If a line in the entries includes "screenshot", show that line.

- Opening Delimiter -

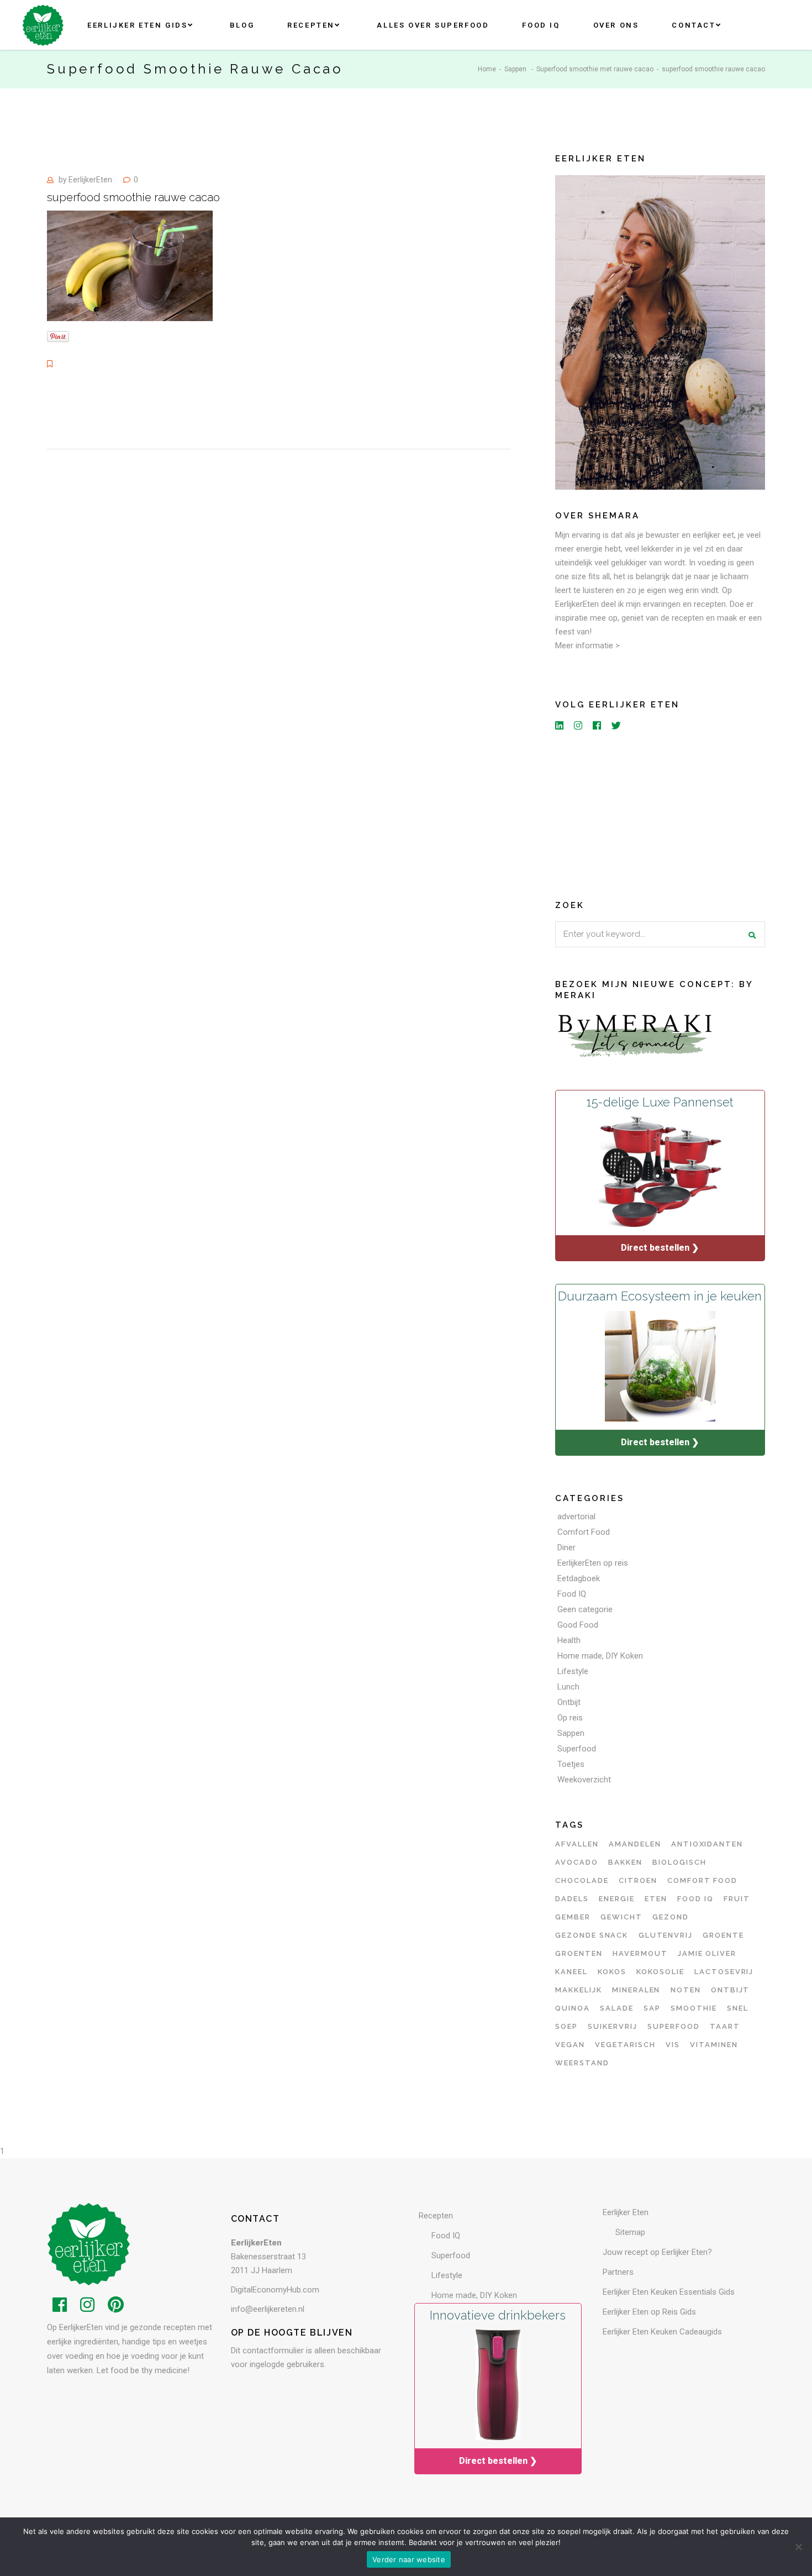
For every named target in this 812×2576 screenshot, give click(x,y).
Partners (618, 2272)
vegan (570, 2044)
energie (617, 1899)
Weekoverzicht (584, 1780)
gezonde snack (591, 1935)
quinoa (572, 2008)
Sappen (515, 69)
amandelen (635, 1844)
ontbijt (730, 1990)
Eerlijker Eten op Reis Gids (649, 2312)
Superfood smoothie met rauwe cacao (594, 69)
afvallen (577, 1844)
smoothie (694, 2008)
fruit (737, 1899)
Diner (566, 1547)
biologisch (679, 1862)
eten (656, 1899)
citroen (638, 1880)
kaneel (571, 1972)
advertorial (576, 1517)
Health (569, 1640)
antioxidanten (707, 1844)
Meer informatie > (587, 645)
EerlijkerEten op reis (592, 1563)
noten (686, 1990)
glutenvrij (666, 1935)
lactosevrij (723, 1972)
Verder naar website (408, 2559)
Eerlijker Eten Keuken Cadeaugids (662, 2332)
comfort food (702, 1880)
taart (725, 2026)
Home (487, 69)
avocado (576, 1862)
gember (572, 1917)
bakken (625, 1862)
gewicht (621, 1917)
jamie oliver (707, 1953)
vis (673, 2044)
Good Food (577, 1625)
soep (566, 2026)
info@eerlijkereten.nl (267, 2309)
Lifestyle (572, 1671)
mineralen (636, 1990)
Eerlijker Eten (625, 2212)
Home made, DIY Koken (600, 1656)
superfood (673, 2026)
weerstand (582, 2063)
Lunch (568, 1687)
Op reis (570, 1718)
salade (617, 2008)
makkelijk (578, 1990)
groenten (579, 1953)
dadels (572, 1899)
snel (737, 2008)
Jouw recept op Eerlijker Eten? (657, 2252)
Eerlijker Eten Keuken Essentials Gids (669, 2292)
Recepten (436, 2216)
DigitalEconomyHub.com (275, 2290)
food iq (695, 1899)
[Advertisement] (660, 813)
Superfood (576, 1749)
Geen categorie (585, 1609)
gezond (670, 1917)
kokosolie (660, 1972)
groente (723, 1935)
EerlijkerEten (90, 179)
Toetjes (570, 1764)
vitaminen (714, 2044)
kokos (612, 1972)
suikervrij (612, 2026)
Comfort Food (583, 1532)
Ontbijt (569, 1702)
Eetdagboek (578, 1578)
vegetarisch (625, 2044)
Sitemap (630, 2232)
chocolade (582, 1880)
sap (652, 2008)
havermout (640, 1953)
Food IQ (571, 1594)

- Closing Delimiter -
- Opening Delimiter -

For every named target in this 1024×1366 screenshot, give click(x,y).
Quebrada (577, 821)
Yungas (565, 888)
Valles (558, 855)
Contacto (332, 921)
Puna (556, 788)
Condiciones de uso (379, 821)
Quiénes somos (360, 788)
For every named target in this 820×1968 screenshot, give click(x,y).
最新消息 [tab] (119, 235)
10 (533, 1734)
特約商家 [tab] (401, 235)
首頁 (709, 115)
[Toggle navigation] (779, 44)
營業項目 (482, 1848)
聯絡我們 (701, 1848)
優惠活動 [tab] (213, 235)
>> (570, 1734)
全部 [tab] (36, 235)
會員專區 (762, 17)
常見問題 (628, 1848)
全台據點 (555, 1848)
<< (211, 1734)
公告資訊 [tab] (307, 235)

- Closing Delimiter -

### REPLY:
For every named target in this 812×2576 screenshot, give click(x,y).
For every named target in this 1024×1366 screenshot, give click(x,y).
For every named target in this 820×1968 screenshot, give click(x,y).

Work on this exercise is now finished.